Another major villain in the film is Klaw. He—like Black Panther—was introduced in the Fantastic Four comics in 1966. Klaw was played by Andy Serkis, who played Gollum in Lord of the Rings and Snoke in Star Wars: The Force Awakens.
9. Powerful Shuri
Alongside Black Panther himself is another crucial character: his sister, Shuri, played by Letitia Wright. In the Marvel Cinematic Universe (MCU), Shuri is a princess of Wakanda and plays the role of tech support for her brother T’Challa. But in the comics, Shuri is a central character who eventually becomes the Black Panther in her own right. This means she is just as powerful, if not more powerful than, T’Challa. It’s too early to say if this is how she ends up in the MCU, but maybe we’ll soon find out—Shuri is supposedly going to play a major role in the upcoming Avengers: Infinity War.
8. Experimenting With AI
The Shuri in the MCU is experimenting with Artificial Intelligence. In the Avengers: Infinity War Prelude comic book series, Shuri says, “But more exciting is that this algorithm should provide even greater advancements in Wakanda’s own artificial intelligence applications in the near future.” This is exciting stuff! Image Wakanda AI alongside the technology of S.T.A.R.K. Industries. Or maybe that’s a pretty bad idea, now that I think of it…
7. Heritage Design
The Dora Milaje dress in marvelous red outfits which were inspired by African and Filipino artifacts of history.
6. The Truth of the Markings
Erik Killmonger’s markings are meant to resemble the sacrificial markings of the Mursi and Surma tribes.
5. Iconic Characterization
Michael B. Jordan compared Killmonger’s relationship and rivalry with protagonist T’Challa to the iconic life-long relationship between Professor X and Magneto from X-Men.
4. Killmonger Power
Killmonger is a powerful villain. For the Black Panther to inhabit his powers, he must eat of the royal herb that provides these strengths. For anyone who is not of the royal ancestral lineage, to eat of the herb is death. But Killmonger ate it and survived (he is, after all, related to T’Challa), giving him tracking skills, night vision, and the same physical endurance as T’Challa.
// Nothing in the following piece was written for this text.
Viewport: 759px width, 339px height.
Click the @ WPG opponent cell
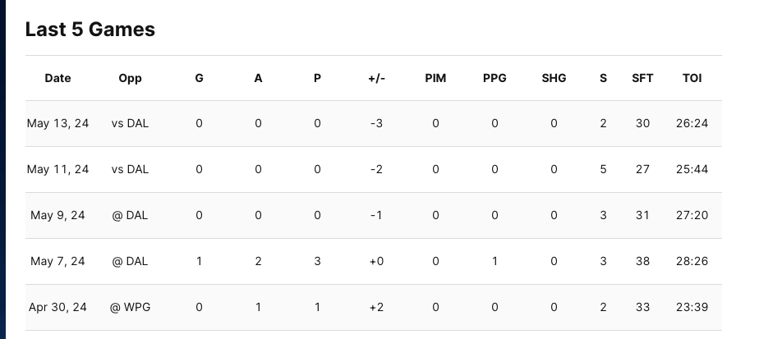pos(130,308)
3. Cutting the Captivating
Film editor Michael Shawver said that one of the hardest scenes to cut featured General Okoye (Danai Gurira) and W’Kabi (Daniel Kaluuya). On screen, these characters are lovers, toward the end of the movie things got tense when W’Kabi supports Killmonger and Okoye has misgivings. The scene showed the various layers to their relationship amidst this tension, but it had to be cut, leaving that part of their relationship relatively under-developed in the film.
2. Now for the Easter Eggs!
In the second post-credit sequence in the film, there is a scene with Bucky Barnes, AKA the Winter Soldier in Captain America: The Winter Soldier. In the scene, there is a reference to the White Wolf, who was an adopted brother of T’Challa in the comics, hinting that Barnes may take up this role in the MCU.
1. What are Those?!
One of fan favorite Easter egg was when Shuri looks down at her brother’s sandals and screams, “what are thooooose?!” to make fun of him. This is a direct (and pretty darn funny) reference to a viral Vine video, where a man points out a police officer’s shoes.